* [What is required]:
Excluding pictures, retype exactly the lines from the one with "Task: Set the Titlebar toggle to On" through the end of the records that follow.

(Stored items)
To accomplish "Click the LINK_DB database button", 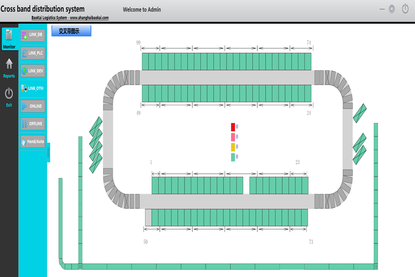I will [33, 35].
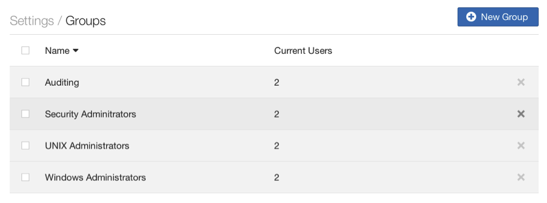The height and width of the screenshot is (203, 547).
Task: Open the Auditing group
Action: (x=62, y=82)
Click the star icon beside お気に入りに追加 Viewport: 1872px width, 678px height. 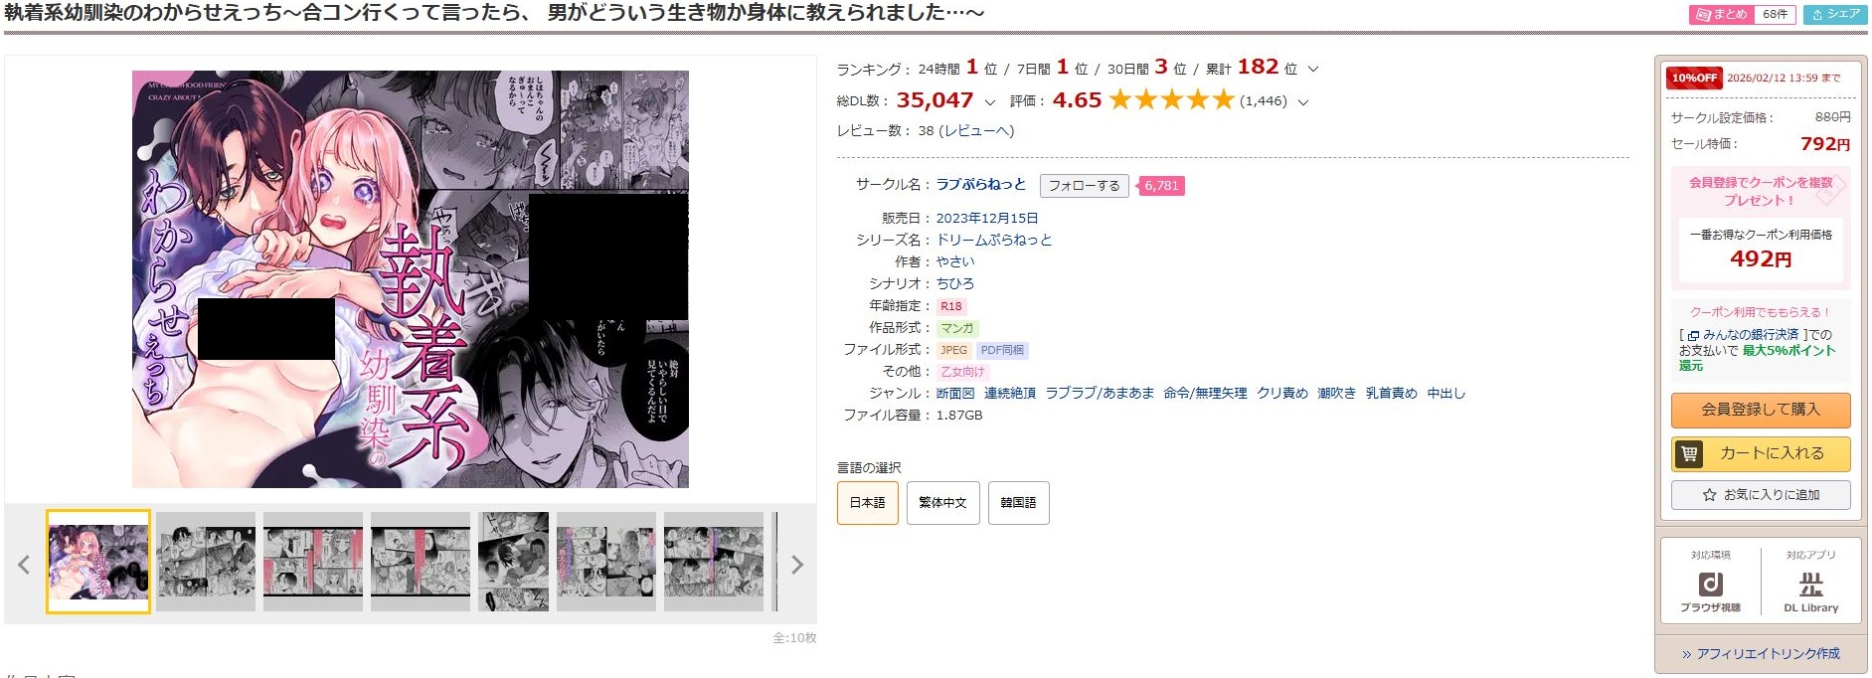pyautogui.click(x=1709, y=494)
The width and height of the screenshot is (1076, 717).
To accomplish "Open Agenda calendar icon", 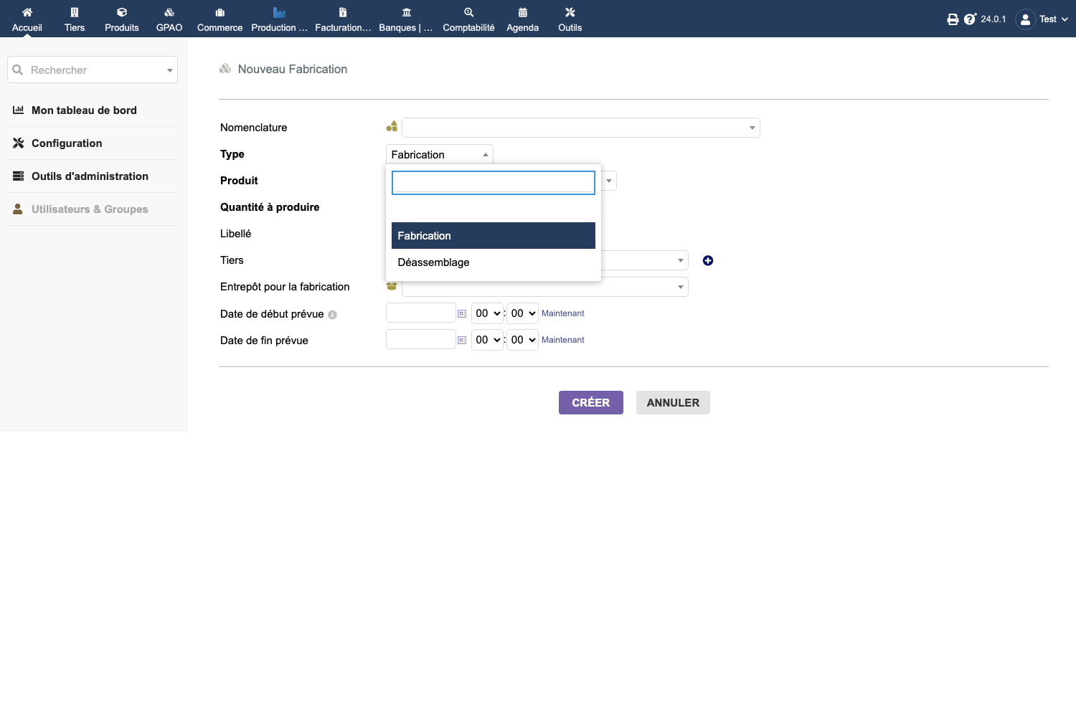I will click(523, 12).
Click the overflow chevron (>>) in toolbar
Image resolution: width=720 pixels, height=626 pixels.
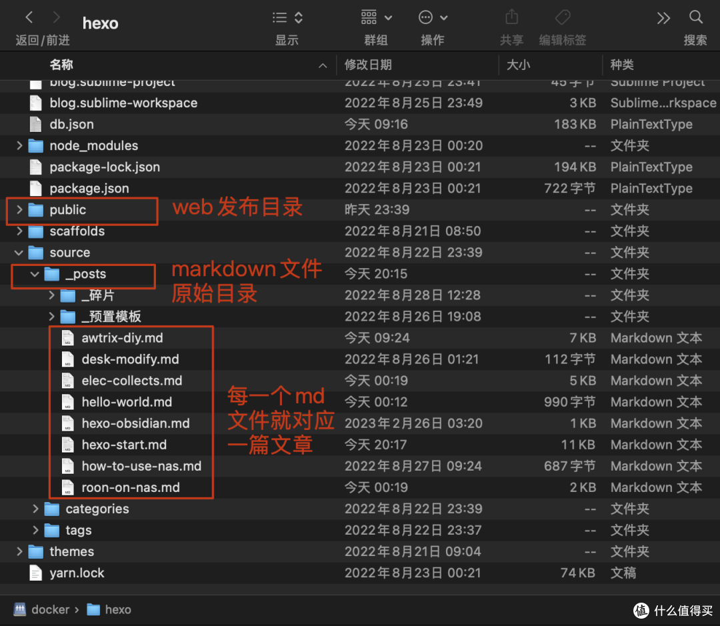coord(663,17)
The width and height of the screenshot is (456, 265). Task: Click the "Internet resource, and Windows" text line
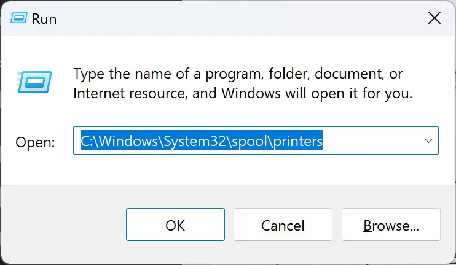tap(177, 93)
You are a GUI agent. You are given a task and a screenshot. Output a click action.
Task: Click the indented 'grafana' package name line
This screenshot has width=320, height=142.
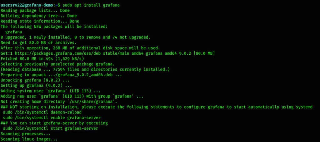pos(14,32)
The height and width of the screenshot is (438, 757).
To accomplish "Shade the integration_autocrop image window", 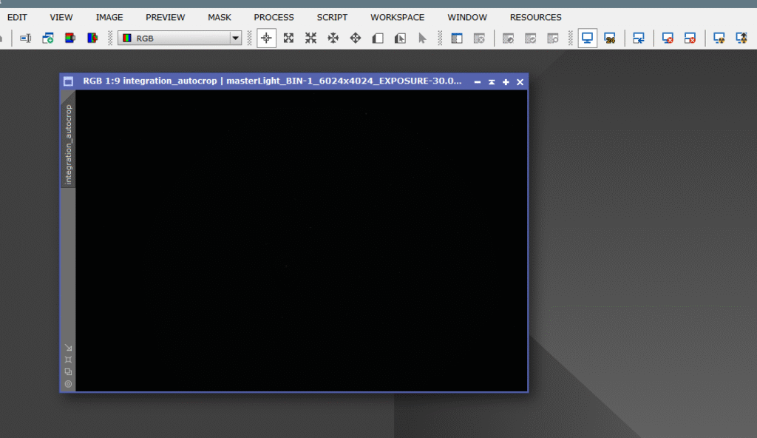I will [492, 82].
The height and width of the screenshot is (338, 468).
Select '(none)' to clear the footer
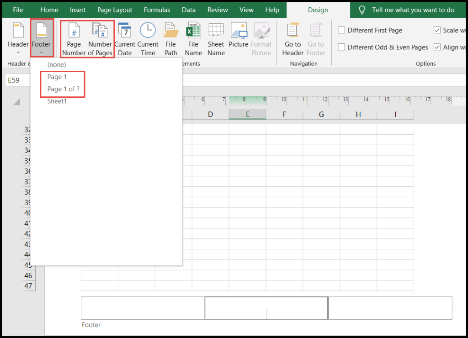[x=57, y=64]
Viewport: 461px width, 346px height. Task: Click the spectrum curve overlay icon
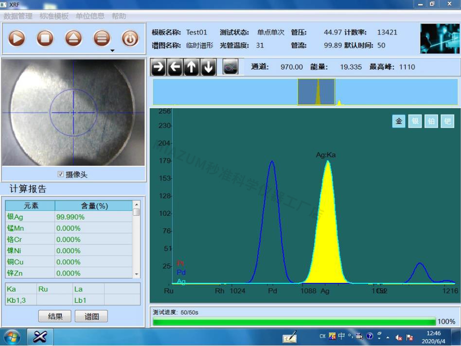click(x=231, y=67)
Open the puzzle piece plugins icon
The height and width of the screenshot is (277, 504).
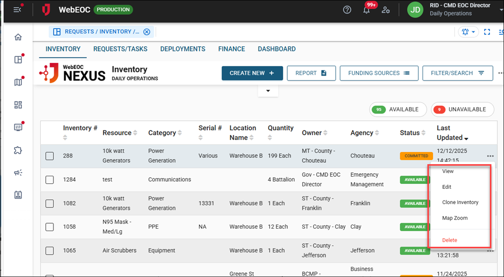point(18,150)
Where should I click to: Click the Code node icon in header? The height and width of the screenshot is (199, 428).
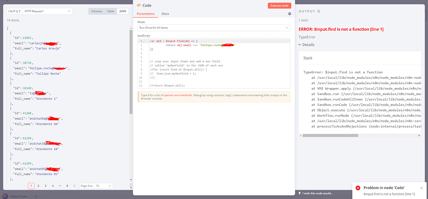tap(139, 5)
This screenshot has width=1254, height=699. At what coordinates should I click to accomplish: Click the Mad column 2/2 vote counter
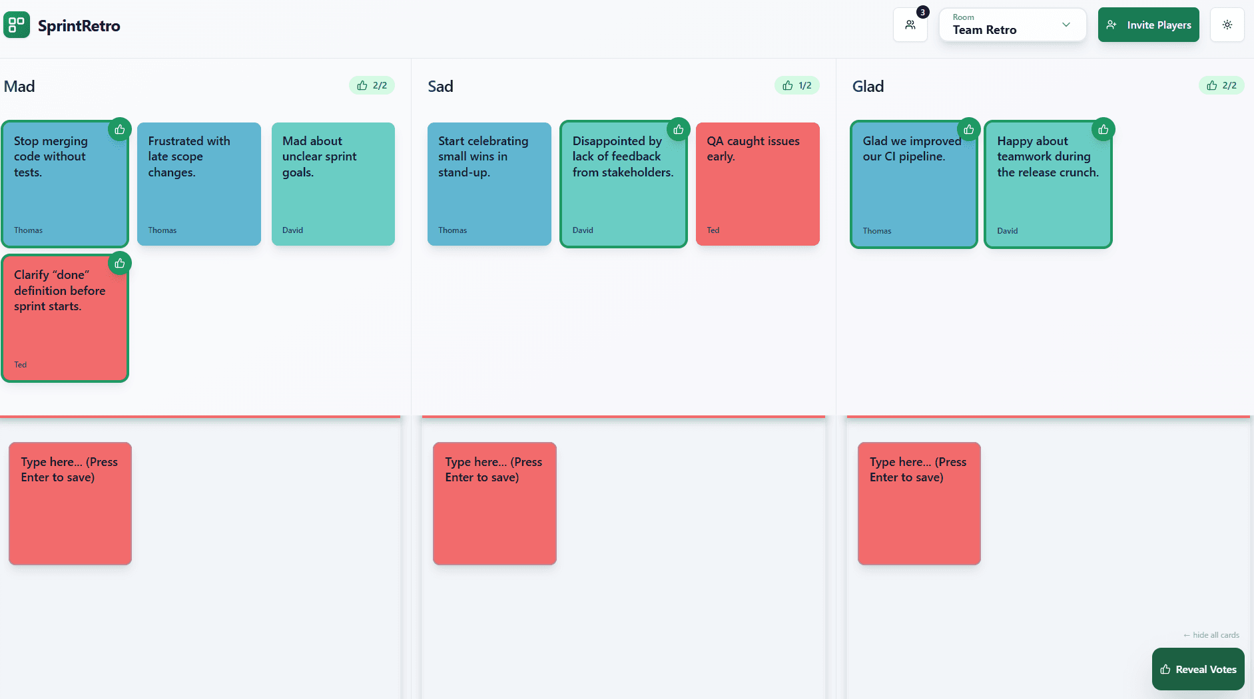click(x=372, y=86)
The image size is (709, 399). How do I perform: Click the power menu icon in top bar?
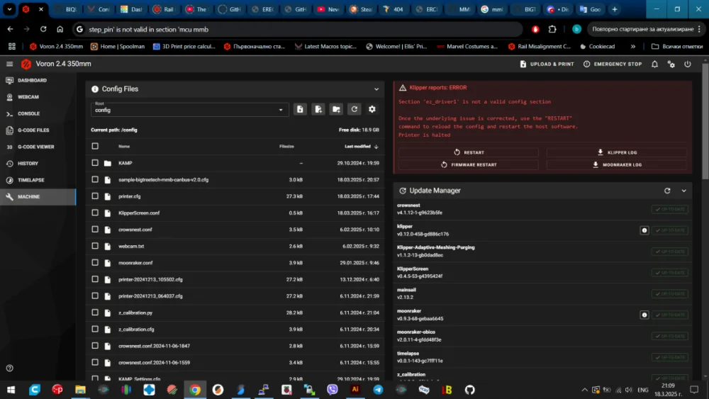[x=687, y=64]
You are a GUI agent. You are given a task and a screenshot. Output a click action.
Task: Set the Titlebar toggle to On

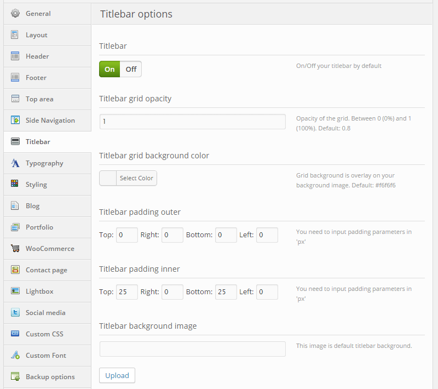pos(110,69)
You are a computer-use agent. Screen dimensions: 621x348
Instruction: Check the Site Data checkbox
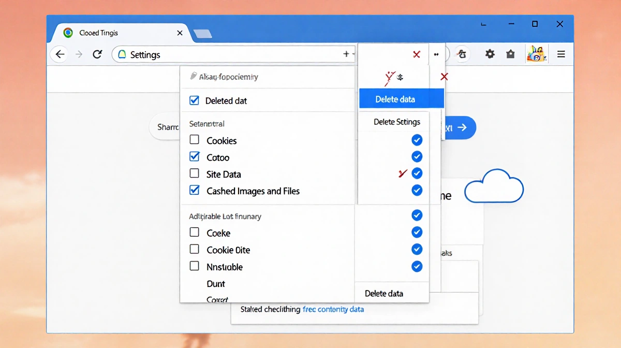[195, 174]
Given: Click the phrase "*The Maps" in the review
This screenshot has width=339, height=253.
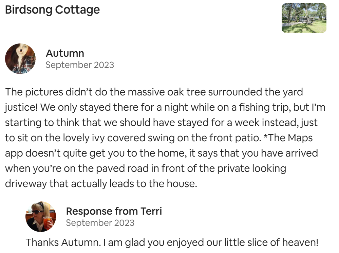Looking at the screenshot, I should [288, 138].
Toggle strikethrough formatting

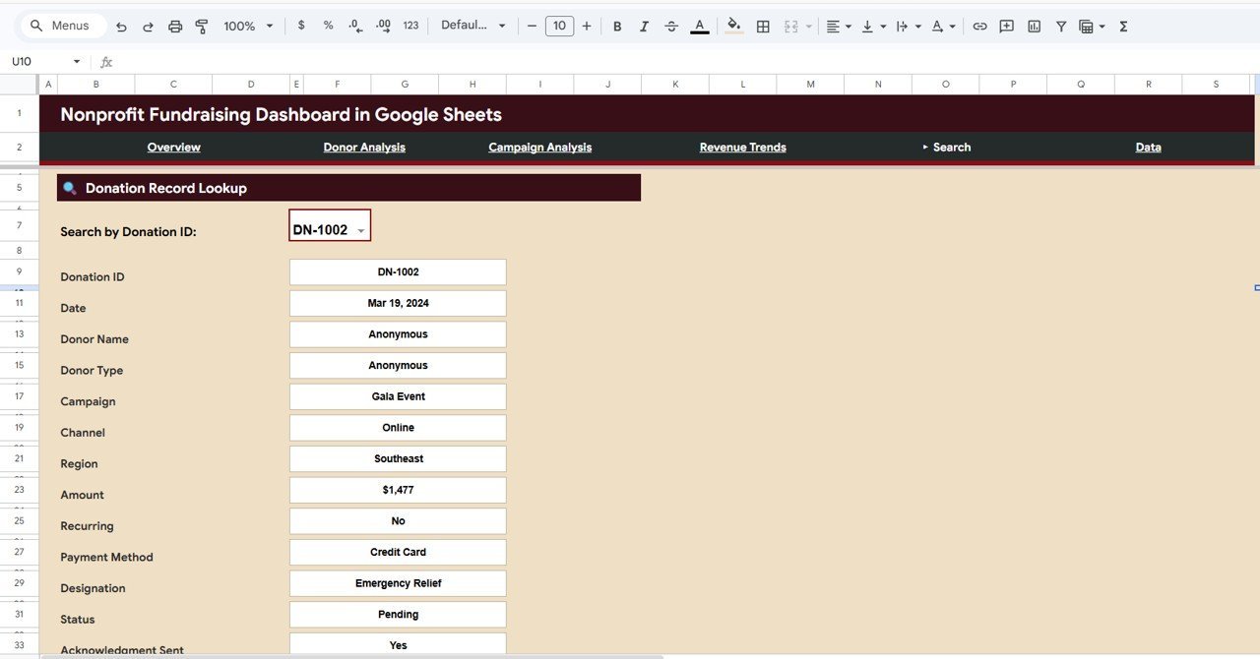pyautogui.click(x=671, y=26)
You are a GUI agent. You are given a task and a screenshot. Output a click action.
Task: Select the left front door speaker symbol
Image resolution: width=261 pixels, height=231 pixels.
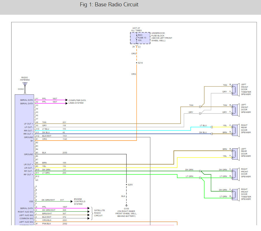pos(235,109)
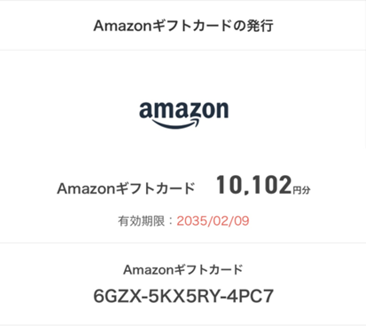
Task: Click the smile arrow under amazon logo
Action: 176,123
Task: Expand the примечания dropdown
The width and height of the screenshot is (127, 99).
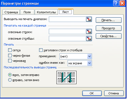Action: 89,56
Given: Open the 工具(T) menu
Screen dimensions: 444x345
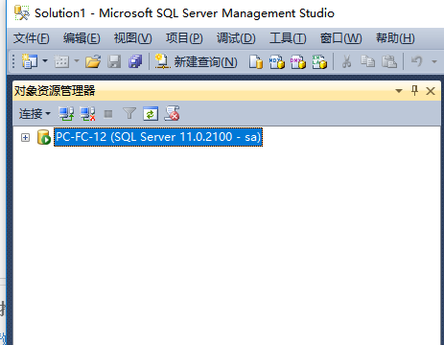Looking at the screenshot, I should [x=288, y=38].
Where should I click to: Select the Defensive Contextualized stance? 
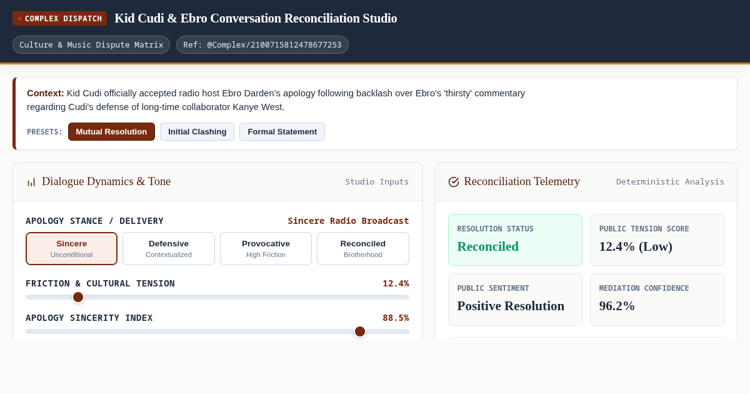click(169, 249)
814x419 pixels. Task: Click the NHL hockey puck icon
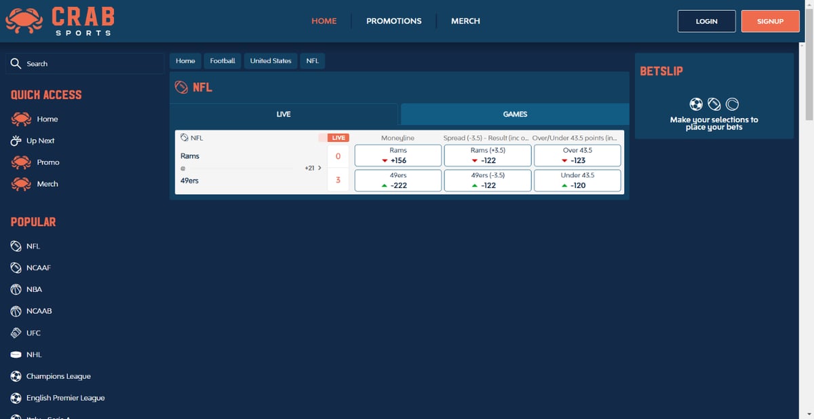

* [Final answer]:
Task: Set the Titlebar toggle to On

pos(110,69)
You are a computer-use agent. Screen dimensions: 621x348
Instruction: Check the Site Data checkbox
[195, 174]
Given: Click the phrase "*The Maps" in the review
This screenshot has width=339, height=253.
Looking at the screenshot, I should [288, 138].
Toggle strikethrough formatting

pyautogui.click(x=671, y=26)
You are a GUI agent. You are given a task and a screenshot. Output a click action.
Task: Select the left front door speaker symbol
Image resolution: width=261 pixels, height=231 pixels.
pos(235,109)
Task: Click the smile arrow under amazon logo
Action: 176,123
Task: Expand the примечания dropdown
The width and height of the screenshot is (127, 99).
Action: 89,56
Given: Open the 工具(T) menu
Screen dimensions: 444x345
Looking at the screenshot, I should [x=288, y=38].
Where should I click to: Select the Defensive Contextualized stance? 
click(169, 249)
814x419 pixels. Task: Click the NHL hockey puck icon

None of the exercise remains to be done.